The Great Marmalade Wars: Recipe 1

In the shop-bought marmalade stakes, it would be hard to better Frank  Cooper’s Oxford or Tiptree’s, but a jar of home-made marmalade is a most welcome gift.  Long Lost 1 and Sister the Second are both very skilful with a preserving pan and both insist that their recipe is the best.   I would suggest that they are both delicious, but would suit different tastes; S2’s is a light, thin shred marmalade, whilst LL1’s is a dark chunky marmalade.  I will feature both over the next two days and you can decide for yourselves.

You can actually buy tins of prepared Seville oranges for £1.99 which I know is cheating but takes a lot of the labour out, and means you can make marmalade even when Seville oranges aren’t in season. One tin makes about eight small jars apparently.

Follow this link for tips on sterilising jars and the setting point for jam.

SEVILLE ORANGE MARMALADE – LIGHT, THIN SHRED  

Utensils:
1 x large saucepan
1 x preserving pan or a large heavy bottomed pan
1 x chopping board
1 x sharp knife
7-8 jam jars

Ingredients
9 whole, unpeeled Seville oranges
Approx. 1lb 5 oz (600g) jam sugar
A knob of butter (just in case)

Method
Wash the oranges and put them into a large saucepan with enough water to cover them well.
Simmer for an hour, change the water (but keep it in case you need it to make up the water in stage 2) and simmer for a further hour until the oranges are so tender that a pin head will easily pierce the rind.

Remove the oranges, allow them to cool and reserve the liquid. Take off the peel and slice into required size shreds. Cut up the pulp, discard the pips and weigh.
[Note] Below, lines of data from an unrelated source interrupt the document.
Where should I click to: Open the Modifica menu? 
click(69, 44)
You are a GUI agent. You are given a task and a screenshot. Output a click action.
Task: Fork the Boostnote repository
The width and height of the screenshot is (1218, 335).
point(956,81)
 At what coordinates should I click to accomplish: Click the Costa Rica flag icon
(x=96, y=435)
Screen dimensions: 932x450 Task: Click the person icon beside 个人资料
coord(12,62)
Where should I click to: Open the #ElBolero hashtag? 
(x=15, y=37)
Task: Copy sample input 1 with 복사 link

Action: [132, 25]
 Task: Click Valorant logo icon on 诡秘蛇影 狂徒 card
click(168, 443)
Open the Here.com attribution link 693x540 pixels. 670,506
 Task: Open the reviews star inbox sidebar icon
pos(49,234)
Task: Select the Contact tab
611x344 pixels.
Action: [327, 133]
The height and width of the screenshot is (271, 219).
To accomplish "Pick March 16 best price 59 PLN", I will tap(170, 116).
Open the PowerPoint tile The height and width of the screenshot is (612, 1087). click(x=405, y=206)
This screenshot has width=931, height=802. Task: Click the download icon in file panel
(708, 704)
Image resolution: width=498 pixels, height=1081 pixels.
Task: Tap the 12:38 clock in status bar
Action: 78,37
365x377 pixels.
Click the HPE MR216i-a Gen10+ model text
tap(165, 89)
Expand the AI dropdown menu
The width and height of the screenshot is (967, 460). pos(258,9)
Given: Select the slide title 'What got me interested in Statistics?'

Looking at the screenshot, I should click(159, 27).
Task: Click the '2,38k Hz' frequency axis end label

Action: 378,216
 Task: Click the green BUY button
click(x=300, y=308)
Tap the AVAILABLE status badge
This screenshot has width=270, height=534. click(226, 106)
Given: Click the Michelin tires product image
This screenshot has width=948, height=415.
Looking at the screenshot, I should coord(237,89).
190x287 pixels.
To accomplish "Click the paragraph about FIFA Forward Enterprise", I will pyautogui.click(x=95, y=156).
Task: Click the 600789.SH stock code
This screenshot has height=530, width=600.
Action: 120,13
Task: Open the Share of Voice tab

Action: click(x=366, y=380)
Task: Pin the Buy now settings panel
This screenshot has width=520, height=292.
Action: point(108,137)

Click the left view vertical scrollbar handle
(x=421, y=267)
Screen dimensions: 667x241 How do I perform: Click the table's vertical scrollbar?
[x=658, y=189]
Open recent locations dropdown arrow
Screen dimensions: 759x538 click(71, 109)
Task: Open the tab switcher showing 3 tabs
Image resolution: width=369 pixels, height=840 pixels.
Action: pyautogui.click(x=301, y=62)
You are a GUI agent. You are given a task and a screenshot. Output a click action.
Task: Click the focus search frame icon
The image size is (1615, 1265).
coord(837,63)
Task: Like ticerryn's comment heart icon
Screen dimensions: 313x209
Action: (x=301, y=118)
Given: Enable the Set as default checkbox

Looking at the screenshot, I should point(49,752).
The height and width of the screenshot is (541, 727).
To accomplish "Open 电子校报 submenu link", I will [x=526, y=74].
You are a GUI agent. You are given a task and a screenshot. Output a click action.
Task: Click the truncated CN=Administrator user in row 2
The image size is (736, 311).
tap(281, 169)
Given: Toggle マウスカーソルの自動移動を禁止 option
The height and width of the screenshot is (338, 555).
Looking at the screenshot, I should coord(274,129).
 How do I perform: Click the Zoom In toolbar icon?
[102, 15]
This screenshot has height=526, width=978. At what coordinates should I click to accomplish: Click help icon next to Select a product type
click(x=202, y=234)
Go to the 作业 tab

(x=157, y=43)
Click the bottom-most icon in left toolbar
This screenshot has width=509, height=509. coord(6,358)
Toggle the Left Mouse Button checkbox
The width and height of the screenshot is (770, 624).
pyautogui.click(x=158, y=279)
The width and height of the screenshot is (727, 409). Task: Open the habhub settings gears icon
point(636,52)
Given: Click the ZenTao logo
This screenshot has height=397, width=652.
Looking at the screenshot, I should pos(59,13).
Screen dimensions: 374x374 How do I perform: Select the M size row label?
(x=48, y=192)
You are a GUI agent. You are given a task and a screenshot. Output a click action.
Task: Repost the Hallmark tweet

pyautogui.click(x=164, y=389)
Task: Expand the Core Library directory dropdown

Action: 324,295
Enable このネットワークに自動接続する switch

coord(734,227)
For every 400g pulp use 600g sugar and 500ml of the reserved liquid, made up with water (from stage 1) if necessary. Put the pulp, sugar and liquid into a preserving pan and stir over a low heat to dissolve the sugar. Add the peel and bring back to a fast boil for 10 minutes. A small knob of butter will get rid of the slight foam on top.

Begin testing for a set. When the desired consistency has been reached, take the pan off the heat and leave to cool until a skin begins to form. While it is cooling, sterilise the jars if not already done. Stir the marmalade gently to distribute the peel evenly and then pour into warm, sterilised jars, cover and seal.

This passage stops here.